Bortezomib, a first-in-class proteasome inhibitor, is active with manageable toxicities in relapsed and/or refractory myeloma.

METHODS

Bortezomib 1.0 or 1.3 mg/m2 was administered Days 1, 4, 8, and 11 every 21 days for up to 8 cycles to patients with relapsed and/or refractory myeloma participating in two Phase II trials. Dexamethasone could be added because of progressive disease after 2 cycles or stable disease after 4 cycles.

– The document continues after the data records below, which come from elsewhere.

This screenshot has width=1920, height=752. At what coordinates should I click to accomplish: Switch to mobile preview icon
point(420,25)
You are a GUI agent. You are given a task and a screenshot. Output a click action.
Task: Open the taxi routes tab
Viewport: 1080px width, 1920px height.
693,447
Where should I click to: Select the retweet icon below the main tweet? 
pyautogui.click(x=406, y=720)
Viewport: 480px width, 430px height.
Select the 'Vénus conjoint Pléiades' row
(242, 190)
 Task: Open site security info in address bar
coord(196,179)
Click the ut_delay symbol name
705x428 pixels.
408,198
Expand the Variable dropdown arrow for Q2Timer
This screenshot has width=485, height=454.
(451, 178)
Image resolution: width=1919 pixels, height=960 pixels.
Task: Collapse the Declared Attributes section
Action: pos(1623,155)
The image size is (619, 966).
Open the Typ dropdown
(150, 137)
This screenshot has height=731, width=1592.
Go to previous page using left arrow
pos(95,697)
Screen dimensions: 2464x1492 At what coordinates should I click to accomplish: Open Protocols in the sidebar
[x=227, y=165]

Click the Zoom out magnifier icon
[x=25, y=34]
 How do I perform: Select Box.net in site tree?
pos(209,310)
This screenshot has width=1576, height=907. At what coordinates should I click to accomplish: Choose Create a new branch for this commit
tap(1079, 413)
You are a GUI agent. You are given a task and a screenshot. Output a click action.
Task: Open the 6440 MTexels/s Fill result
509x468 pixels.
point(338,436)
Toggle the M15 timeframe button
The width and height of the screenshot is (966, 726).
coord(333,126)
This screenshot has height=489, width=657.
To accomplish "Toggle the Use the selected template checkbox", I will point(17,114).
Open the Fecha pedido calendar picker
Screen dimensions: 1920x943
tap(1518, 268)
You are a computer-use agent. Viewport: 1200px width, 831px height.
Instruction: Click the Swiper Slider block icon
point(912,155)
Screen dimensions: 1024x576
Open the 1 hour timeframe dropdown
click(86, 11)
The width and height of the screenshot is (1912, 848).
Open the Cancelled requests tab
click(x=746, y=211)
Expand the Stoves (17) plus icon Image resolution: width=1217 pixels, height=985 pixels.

Continuation of or retreatment with bortezomib was offered to patients who, in the investigator's opinion, would benefit from extended treatment.

RESULTS

Sixty-three patients with relapsed/refractory myeloma treated in this extension trial received a median of 7 additional cycles of therapy, for a total of 14 cycles (range, 7–32) over a median duration of therapy of 45.1 weeks in the parent and extension studies. Seventy-eight percent of patients completed this study at the same or higher bortezomib dose than they started on during this study, and the treatment schedule of twice-weekly administration remained unchanged in 89%. Overall, 75% of patients received dexamethasone in combination with bortezomib for a median of 5 cycles starting either in the parent or extension study. The safety profile was similar between the extension and parent trials, with no evidence of new cumulative toxicity. The most commonly reported Grade 3/4 toxicities were thrombocytopenia (29%), with a consistent pattern of recovery during the rest period of each cycle, diarrhea (11%), anemia (11%), and neutropenia (10%). Neuropathy was reported less frequently.

CONCLUSIONS

Retreatment with or continuation of bortezomib ± dexamethasone beyond 6 months was safe, and toxicities were manageable, in patients with relapsed and/or refractory myeloma. Cancer 2005. © 2005 American Cancer Society.